Strengths and limitations
Strengths include: (1) a thorough real‑world evaluation using over‑the‑air SDR experiments, which is rare in the DeepJSCC security literature; (2) a novel use of preamble perturbation that exploits a fundamental OFDM primitive, achieving strong security with virtually no runtime overhead; (3) a clear theoretical foundation linking perturbation magnitude to eavesdropper performance; (4) demonstrated compatibility with existing systems and the possibility of stacking with other defenses.

Limitations are primarily related to the reliance on a shared secret perturbation. Secure key distribution and management become critical; if the perturbation is compromised, the defense collapses. The effectiveness also depends on the length and structure of the preamble—short or highly constrained preambles may limit the achievable perturbation energy without harming synchronization. Finally, the paper focuses on image transmission; extending the analysis to video, speech, or multimodal data may reveal new challenges.

Future directions
Potential extensions include dynamic or adaptive perturbation updates driven by a lightweight key‑exchange protocol, multi‑preamble or frequency‑diverse perturbation schemes to increase entropy, and exploration of adversarial learning where the eavesdropper attempts to infer the perturbation and adapt its decoder.
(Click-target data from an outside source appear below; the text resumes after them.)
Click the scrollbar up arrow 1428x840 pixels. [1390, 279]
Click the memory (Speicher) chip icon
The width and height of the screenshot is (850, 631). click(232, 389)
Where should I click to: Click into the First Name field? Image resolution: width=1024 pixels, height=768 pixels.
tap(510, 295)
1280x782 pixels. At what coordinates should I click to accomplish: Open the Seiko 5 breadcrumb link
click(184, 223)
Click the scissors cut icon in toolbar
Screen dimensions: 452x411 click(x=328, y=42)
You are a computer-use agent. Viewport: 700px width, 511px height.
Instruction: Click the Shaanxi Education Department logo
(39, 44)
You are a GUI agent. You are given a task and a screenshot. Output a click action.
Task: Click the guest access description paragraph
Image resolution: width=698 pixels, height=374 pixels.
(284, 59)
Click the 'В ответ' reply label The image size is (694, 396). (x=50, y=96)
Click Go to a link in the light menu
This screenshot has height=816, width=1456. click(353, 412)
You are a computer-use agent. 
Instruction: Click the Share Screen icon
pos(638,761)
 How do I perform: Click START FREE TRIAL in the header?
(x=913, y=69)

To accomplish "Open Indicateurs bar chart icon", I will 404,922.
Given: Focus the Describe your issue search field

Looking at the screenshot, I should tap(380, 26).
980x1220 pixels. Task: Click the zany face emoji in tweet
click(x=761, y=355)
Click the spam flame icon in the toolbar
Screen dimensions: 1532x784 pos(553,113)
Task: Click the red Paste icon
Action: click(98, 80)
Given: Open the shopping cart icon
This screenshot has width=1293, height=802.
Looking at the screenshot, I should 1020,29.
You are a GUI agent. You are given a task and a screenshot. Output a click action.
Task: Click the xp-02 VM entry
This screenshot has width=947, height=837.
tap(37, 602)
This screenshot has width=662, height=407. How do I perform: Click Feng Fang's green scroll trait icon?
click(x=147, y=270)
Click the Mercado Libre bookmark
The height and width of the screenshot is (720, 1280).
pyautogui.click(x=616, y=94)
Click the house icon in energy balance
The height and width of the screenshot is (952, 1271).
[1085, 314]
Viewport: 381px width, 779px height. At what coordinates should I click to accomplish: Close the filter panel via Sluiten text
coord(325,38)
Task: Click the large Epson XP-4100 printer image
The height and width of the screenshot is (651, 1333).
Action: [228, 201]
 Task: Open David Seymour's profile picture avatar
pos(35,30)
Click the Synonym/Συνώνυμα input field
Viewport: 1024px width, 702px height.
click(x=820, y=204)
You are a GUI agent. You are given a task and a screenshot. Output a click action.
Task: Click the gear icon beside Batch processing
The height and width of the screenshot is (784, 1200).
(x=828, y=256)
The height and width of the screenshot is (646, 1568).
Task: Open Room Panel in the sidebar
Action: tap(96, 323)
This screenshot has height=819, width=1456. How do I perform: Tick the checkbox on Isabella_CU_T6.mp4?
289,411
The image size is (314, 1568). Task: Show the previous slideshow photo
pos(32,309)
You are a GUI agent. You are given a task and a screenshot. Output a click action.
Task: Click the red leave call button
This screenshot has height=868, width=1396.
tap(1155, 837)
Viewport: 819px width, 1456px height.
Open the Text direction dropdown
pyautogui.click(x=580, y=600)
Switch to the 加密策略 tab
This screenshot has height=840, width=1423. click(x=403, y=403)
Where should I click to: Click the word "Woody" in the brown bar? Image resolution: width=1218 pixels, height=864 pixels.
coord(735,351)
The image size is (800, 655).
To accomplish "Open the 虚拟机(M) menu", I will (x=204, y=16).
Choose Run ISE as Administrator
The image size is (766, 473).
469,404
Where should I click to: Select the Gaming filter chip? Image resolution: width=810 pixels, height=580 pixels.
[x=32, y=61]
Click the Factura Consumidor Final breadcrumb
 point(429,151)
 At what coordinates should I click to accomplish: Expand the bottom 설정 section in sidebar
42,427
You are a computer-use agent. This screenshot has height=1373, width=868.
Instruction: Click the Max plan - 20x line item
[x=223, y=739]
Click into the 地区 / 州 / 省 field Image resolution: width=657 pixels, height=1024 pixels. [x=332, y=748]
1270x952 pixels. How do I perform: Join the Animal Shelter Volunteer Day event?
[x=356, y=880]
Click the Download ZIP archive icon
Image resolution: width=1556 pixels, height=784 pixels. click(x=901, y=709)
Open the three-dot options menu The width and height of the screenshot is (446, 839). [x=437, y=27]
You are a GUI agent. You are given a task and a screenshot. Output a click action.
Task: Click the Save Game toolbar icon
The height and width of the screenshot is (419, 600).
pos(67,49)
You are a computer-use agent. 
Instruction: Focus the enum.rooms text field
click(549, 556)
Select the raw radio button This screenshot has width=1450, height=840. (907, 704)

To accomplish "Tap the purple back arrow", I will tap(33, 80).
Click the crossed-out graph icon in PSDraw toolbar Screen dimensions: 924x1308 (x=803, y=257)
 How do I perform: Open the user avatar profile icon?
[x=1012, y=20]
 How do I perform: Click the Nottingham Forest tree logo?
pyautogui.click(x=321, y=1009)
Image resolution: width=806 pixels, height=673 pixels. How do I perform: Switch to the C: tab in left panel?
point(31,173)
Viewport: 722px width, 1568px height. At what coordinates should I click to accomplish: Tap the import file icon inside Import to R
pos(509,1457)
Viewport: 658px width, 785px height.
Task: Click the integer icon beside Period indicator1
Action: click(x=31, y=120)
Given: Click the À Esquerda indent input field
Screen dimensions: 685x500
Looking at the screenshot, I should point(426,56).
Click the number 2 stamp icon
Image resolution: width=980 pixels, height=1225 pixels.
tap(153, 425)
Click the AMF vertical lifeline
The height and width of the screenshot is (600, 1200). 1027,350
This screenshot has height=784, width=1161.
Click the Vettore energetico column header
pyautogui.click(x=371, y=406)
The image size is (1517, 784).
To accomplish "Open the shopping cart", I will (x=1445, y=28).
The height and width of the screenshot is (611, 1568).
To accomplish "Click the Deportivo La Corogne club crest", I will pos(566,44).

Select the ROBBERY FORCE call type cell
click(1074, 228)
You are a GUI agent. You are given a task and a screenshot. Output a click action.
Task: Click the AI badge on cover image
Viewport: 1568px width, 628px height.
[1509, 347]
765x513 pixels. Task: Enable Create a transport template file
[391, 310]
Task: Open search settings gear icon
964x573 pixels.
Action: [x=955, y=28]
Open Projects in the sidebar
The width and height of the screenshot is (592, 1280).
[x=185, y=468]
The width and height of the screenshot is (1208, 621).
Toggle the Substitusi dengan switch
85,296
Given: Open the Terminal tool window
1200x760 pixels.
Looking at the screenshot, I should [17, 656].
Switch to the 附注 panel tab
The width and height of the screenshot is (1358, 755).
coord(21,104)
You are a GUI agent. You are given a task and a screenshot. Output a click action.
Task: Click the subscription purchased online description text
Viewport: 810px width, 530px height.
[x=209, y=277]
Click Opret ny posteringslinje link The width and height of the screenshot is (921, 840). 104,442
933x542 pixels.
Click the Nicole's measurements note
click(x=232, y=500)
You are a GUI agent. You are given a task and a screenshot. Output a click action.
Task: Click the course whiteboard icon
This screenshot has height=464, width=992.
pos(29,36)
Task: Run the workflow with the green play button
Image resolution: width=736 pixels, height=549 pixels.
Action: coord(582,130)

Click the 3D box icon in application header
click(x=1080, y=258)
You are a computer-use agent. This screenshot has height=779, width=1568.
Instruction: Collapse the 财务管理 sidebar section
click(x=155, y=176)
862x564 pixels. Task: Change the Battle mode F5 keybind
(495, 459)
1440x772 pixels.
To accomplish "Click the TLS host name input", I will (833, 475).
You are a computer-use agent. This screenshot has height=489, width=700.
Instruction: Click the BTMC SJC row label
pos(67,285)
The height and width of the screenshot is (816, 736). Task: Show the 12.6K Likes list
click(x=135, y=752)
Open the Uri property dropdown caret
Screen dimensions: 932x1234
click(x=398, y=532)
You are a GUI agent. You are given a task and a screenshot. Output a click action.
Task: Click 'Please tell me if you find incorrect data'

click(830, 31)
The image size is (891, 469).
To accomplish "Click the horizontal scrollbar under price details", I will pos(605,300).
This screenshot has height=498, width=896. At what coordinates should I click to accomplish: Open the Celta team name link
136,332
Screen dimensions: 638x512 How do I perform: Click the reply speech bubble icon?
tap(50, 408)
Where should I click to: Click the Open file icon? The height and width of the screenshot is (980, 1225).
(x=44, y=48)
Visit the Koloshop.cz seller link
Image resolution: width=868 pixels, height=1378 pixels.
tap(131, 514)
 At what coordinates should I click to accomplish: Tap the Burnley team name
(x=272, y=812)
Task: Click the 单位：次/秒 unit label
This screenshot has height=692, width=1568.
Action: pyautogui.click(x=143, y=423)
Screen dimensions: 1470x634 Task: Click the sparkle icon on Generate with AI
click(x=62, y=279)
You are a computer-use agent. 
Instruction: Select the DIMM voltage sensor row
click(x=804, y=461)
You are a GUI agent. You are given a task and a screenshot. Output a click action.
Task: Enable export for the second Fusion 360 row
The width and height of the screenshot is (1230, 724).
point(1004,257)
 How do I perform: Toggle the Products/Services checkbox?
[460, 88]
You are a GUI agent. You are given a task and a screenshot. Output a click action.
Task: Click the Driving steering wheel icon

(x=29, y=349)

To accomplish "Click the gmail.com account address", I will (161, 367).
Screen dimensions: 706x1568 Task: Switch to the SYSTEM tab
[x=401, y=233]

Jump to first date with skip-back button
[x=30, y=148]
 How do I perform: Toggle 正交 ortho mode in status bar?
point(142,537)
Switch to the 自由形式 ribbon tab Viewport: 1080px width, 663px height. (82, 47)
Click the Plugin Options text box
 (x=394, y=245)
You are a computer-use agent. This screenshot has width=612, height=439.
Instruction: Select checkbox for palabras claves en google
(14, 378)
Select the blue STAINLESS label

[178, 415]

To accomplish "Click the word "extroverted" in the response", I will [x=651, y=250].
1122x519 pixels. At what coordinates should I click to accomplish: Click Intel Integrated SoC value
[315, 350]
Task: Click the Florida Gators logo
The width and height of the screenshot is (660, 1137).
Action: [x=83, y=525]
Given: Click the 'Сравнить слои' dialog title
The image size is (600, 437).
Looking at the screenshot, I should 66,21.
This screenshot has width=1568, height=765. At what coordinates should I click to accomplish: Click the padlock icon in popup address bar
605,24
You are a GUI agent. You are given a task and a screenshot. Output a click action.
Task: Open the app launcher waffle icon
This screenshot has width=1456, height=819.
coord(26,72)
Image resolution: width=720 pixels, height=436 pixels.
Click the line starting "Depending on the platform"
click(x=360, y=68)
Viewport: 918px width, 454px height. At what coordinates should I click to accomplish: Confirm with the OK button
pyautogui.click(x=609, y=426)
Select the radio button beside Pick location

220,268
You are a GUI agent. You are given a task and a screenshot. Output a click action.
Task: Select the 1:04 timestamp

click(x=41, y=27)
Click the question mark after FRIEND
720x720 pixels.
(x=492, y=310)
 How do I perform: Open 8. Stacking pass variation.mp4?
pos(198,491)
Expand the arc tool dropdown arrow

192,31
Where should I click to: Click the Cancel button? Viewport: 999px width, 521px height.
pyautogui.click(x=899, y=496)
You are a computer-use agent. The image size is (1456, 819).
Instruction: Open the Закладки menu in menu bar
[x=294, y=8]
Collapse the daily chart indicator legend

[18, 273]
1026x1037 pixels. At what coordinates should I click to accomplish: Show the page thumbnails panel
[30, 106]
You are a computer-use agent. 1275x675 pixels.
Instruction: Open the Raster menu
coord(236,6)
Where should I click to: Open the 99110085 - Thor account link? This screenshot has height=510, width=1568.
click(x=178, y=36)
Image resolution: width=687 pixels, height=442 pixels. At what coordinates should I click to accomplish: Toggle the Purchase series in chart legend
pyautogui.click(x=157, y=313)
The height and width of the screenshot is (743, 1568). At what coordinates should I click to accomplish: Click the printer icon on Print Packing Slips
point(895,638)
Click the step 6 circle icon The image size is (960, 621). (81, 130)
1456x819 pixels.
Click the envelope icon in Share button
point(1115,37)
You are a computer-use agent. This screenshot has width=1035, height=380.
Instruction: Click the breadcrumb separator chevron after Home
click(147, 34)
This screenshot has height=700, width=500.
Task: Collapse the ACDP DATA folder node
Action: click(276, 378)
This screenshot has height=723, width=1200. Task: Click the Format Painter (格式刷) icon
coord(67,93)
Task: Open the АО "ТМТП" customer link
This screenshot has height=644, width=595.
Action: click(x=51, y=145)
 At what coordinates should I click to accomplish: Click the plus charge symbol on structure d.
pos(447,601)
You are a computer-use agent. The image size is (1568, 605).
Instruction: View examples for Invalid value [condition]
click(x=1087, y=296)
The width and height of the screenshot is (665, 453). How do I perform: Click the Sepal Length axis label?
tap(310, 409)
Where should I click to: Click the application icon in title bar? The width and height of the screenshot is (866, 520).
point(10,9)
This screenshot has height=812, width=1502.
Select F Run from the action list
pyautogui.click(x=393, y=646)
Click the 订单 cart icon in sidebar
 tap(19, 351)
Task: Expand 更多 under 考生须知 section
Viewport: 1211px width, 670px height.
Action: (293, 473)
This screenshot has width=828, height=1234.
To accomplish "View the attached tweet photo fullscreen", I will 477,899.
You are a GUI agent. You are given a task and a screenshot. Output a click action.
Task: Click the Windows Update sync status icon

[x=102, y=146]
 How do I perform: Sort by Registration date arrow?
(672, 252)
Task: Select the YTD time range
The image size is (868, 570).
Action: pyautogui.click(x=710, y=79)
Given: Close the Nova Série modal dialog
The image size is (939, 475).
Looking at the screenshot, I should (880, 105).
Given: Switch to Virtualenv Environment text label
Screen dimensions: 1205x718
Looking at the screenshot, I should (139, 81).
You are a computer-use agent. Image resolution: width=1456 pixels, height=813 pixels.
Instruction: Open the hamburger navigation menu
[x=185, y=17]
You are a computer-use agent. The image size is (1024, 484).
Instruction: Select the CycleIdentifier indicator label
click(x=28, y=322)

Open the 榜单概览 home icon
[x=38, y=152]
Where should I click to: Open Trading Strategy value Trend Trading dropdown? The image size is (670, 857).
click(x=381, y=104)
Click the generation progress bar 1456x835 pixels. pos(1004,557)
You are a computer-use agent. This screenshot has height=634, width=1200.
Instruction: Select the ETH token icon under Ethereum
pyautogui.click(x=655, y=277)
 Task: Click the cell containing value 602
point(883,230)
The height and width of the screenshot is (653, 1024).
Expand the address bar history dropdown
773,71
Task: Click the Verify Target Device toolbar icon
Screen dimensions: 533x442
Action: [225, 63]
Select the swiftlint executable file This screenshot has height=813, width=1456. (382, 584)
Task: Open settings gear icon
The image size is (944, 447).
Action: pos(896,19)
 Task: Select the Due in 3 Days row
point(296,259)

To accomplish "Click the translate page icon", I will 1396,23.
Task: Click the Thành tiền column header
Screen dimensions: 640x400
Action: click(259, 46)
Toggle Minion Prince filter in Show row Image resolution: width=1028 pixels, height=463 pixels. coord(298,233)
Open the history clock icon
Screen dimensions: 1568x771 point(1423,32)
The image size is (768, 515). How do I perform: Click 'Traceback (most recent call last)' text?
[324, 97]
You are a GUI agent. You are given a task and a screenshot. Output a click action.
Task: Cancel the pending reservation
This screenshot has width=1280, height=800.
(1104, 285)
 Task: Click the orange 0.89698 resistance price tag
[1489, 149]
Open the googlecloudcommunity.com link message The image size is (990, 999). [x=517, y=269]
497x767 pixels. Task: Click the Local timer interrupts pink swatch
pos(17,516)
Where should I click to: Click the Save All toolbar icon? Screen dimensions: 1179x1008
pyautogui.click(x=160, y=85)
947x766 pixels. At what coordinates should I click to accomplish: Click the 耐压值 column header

Applying DeepGuard to other modalities (e.g., video streaming, audio codecs) and integrating it with higher‑layer cryptographic primitives could yield a comprehensive, multi‑layer security framework for semantic communications.

In summary, DeepGuard represents the first experimentally validated physical‑layer defense for DeepJSCC against passive eavesdropping. By subtly corrupting the shared preamble, it delivers substantial security gains without sacrificing the inherent efficiency and robustness of DeepJSCC, paving the way for secure semantic communication systems in real‑world wireless networks.